### Problem details
With the images removed, write out each record exactly as given.

### Records excerpted from a collection
-*-
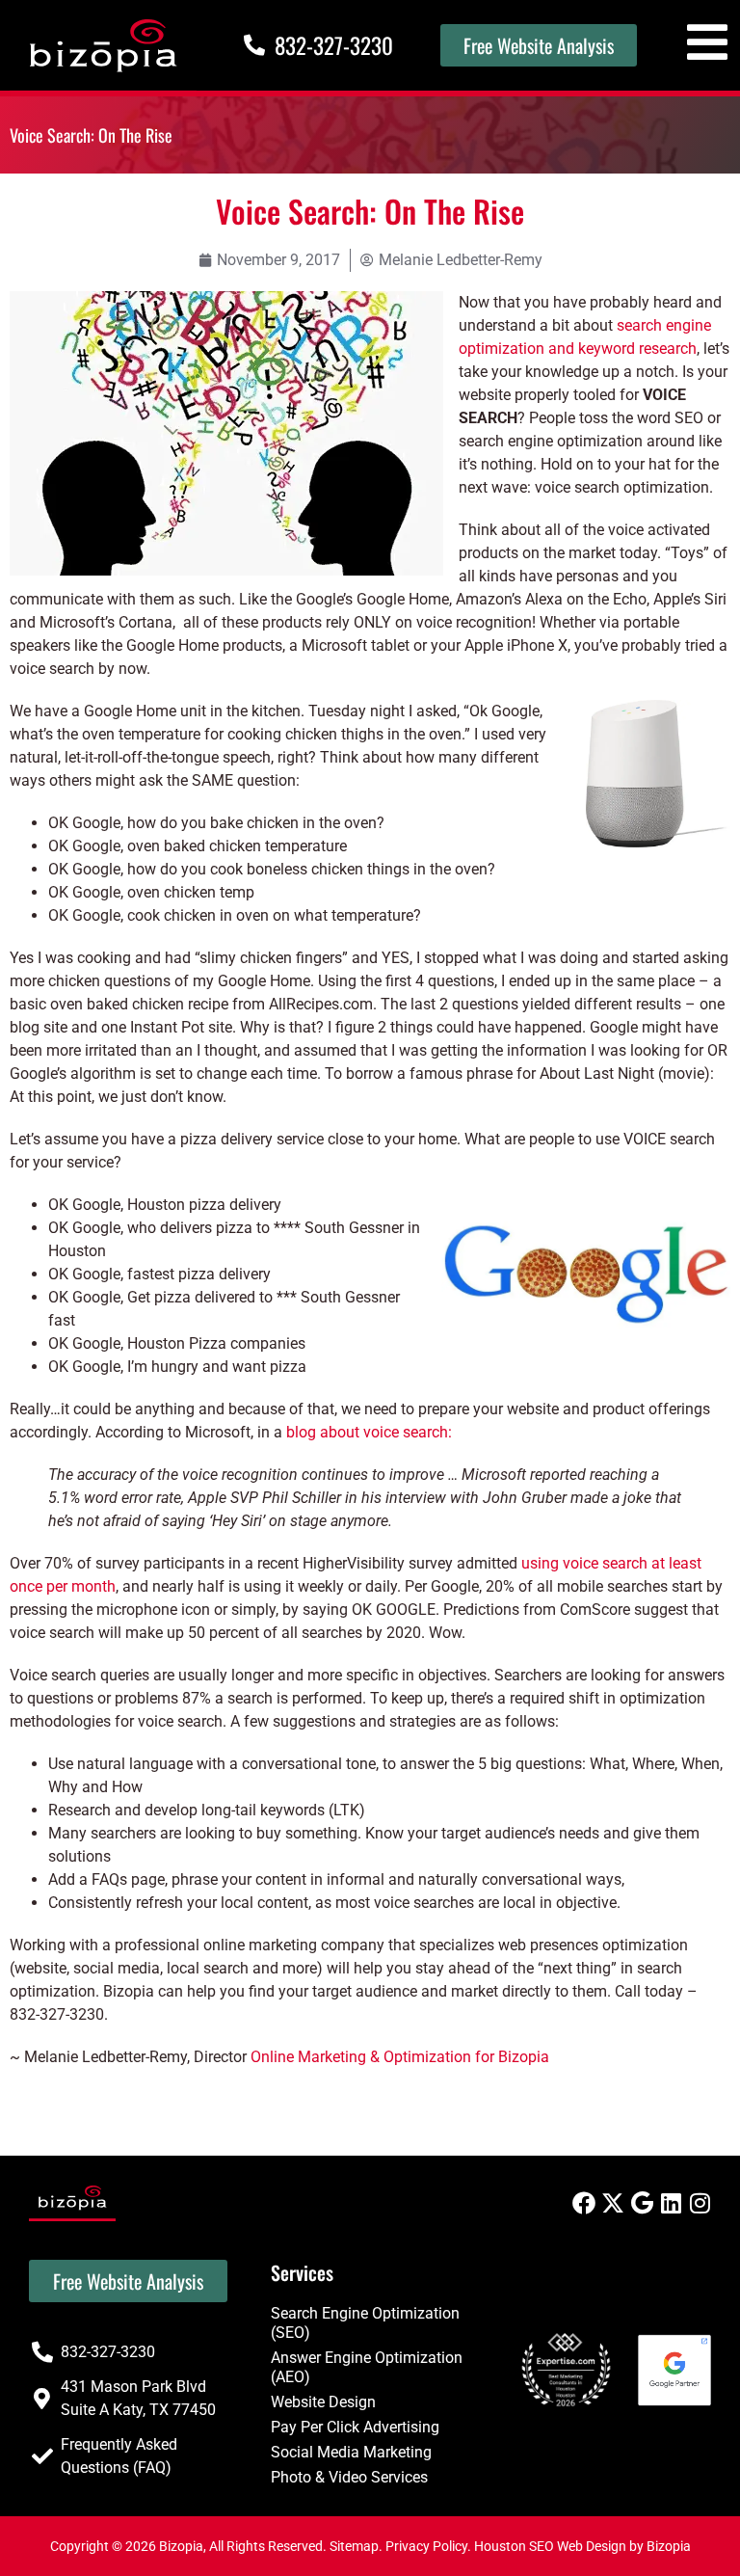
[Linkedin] (670, 2202)
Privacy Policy (426, 2546)
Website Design (323, 2402)
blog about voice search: (369, 1432)
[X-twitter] (612, 2202)
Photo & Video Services (349, 2477)
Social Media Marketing (351, 2452)
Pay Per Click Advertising (355, 2427)
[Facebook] (583, 2202)
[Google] (641, 2202)
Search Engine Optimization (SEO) (365, 2323)
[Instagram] (699, 2202)
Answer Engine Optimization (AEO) (366, 2367)
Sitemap (354, 2546)
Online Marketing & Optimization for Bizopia (400, 2057)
-*-
### Answer area
[Linkedin] (670, 2202)
Privacy Policy (426, 2546)
Website Design (323, 2402)
blog about voice search: (369, 1432)
[X-twitter] (612, 2202)
Photo & Video Services (349, 2477)
Social Media Marketing (351, 2452)
Pay Per Click Advertising (355, 2427)
[Facebook] (583, 2202)
[Google] (641, 2202)
Search Engine Optimization (SEO) (365, 2323)
[Instagram] (699, 2202)
Answer Engine Optimization (AEO) (366, 2367)
Sitemap (354, 2546)
Online Marketing & Optimization for Bizopia (400, 2057)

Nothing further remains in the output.